Il est parfois des rencontres qui façonnent une œuvre. La rencontre entre François Truffaut et Henri-Pierre Roché est de celles-là. Rencontre très tardive, peu avant la mort de Roché, mais au combien fructueuse, Truffaut ayant reconnu en son aîné, les thèmes et une écriture propres à sa vision du cinéma.



Avant le succès de Jules et Jim au cinéma, Henri-Pierre Roché était quasiment inconnu du grand public. Né en 1879, Roché est l’exemple même de ces dandys fin de siècle, passionnés par les arts et la littérature qui se mêlent à de nombreux cercles. A Montmartre, il fréquente Apollinaire, Pierre Mac Orlan, Max Jacob…Ses pas le mènent auprès de musiciens, Georges Auric ou Erik Satie. Néanmoins, la peinture sera toujours son domaine de prédilection. Après avoir mis en doute ses propres talents de peintre, il soutient les plus grands : Le Douanier Rousseau, Soutine, Braque Brâncusi…Il fut un temps le compagnon de Marie Laurencin et surtout, c’est lui qui a servi d’intermédiaire à la vente de tableaux de Picasso (auprès de Gertrude Stein en particulier), avant que Kahnweiler reprenne l’exclusivité des ventes.

CONSIGNES:
**a)** Répondez à ces questions sur le texte consacré à Henri-Pierre Roché :
(i) En quelle année Roché est-il né ?
(ii) Quel art est resté son domaine préféré ?
(iii) À qui, en particulier, a-t-il servi d'intermédiaire pour vendre des tableaux de Picasso ?
**b)** Recopiez le passage du texte sur Henri-Pierre Roché qui commence à « Il est parfois » et se termine à « vision du cinéma. ».
**c)** Poursuivez le texte sur Henri-Pierre Roché et François Truffaut à partir de sa dernière phrase.
Les enregistrements qui suivent viennent d'une autre source.

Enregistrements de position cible
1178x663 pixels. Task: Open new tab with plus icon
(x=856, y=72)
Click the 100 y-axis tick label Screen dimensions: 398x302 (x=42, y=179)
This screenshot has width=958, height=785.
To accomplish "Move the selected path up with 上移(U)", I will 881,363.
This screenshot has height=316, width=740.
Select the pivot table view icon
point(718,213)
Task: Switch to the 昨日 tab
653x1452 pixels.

LES RÉPONSES:
**a)**
(i) En 1879.
(ii) La peinture.
(iii) À Gertrude Stein.

**b)**
Il est parfois des rencontres qui façonnent une œuvre. La rencontre entre François Truffaut et Henri-Pierre Roché est de celles-là. Rencontre très tardive, peu avant la mort de Roché, mais au combien fructueuse, Truffaut ayant reconnu en son aîné, les thèmes et une écriture propres à sa vision du cinéma.

**c)**
Parallèlement à sa carrière de collectionneur et de marchand de tableaux, l’écriture l’attire. Il rédige des carnets de notes, quelques ébauches de romans. Il cherche à mieux cerner sa vie intime et amoureuse. En cela, ses lectures lui permettent d’étayer sa réflexion. Nietzsche tout d’abord, qui lui fait renoncer à la prédominance de l’ordre moral. Freud ensuite, qu’il lit dans le texte dès 1906 (L’interprétation des rêves) après sa rencontre avec Franz Hessel. Ce dernier devient rapidement un ami très proche. Ensemble, ils se lancent dans une vie de cabaret et de conquêtes féminines dans le Berlin d’avant-guerre .Plus tard, Roché sera fasciné par la femme de Hessel : Helen. Ce trio amoureux sera au cœur de l’intrigue de Jules et Jim. L’écriture du roman proprement dite reste cependant un projet inachevé. Ce n’est qu’à la mort de Hessel au camps des Milles en 1941 que Roché, profondément touché, franchit le pas. Jules et Jim, paru chez Gallimard en 1951, ne passe à la postérité qu’après sa redécouverte, par hasard, par Truffaut.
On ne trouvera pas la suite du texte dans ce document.